Walking the aisles at CES, you are hard-pressed to find a single product that doesn’t contain at least one sensor. The latest iPhones add a barometric sensor to at least a dozen others. By some predictions, a trillion-sensor world is not far off. Yet what benefits, really, will this ubiquity of sensors deliver? We put this question, and others, to the speakers at the Sensors and MEMS Technology conference.

To Karen Lightman, Executive Director of the MEMS Industry Group, the answer lies in pairing sensors with data analytics. She notes that “MEMS and sensors are already fulfilling the promise to make the world a better place, from airbags and active rollover protection in our cars to the smart toaster that ensures my daughter’s morning bagel won’t be burnt. By combining sensors with data analytics, we can increase that intelligence exponentially.”

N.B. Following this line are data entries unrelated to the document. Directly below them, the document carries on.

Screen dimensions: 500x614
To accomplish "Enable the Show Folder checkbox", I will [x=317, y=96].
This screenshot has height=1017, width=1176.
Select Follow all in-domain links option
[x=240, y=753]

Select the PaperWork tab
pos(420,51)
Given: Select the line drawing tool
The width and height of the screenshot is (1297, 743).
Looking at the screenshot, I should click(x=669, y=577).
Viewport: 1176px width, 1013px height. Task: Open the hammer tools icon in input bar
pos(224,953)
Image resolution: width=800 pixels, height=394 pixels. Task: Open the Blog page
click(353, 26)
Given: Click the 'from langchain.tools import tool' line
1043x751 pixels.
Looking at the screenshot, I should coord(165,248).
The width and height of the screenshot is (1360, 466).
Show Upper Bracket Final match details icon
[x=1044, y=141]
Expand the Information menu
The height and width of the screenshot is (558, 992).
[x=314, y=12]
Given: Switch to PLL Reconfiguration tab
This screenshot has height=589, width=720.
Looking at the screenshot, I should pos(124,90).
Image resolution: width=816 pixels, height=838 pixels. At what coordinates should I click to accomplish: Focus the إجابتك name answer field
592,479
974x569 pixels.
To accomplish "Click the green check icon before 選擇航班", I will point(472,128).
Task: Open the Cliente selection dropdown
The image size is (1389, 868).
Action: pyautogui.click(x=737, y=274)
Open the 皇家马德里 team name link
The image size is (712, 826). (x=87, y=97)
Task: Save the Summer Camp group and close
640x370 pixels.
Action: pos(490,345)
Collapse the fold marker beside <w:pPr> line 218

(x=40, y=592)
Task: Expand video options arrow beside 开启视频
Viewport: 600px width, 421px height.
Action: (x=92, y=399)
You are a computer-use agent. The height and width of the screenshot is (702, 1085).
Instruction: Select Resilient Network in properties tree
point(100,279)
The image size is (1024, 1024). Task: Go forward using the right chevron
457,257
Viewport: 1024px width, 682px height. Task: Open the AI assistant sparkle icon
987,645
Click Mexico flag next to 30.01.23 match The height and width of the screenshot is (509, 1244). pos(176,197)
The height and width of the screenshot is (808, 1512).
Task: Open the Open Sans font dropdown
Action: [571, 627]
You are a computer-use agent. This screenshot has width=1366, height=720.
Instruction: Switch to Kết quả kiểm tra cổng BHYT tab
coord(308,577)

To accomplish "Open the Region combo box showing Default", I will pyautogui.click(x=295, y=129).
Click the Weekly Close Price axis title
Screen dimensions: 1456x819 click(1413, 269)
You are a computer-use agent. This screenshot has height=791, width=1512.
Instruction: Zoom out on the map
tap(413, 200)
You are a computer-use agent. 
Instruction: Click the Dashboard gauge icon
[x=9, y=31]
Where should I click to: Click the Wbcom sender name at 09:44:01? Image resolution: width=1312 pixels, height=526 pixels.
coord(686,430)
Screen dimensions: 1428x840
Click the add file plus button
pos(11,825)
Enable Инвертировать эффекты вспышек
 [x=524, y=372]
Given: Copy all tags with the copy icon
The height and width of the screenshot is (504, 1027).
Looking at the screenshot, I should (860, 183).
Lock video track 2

An example is biometric measurements, which traditionally suffer from undersampling. Your doctor checks your pulse or blood pressure just once in a while, whereas a typical day may see wild fluctuations. David He, Chief Scientist at Quanttus Inc., predicts a convergence between consumer and clinical use of wearable sensors. Noting that cardiovascular disease and other chronic conditions often go undiagnosed, he foresees ICU-quality wearable sensors that measure your vital signs as you undergo daily activities, relying on enormous datasets to detect problematic patterns. “While everyone is looking for the killer app in wearables,” he urges, “we should be looking for the un-killer app.”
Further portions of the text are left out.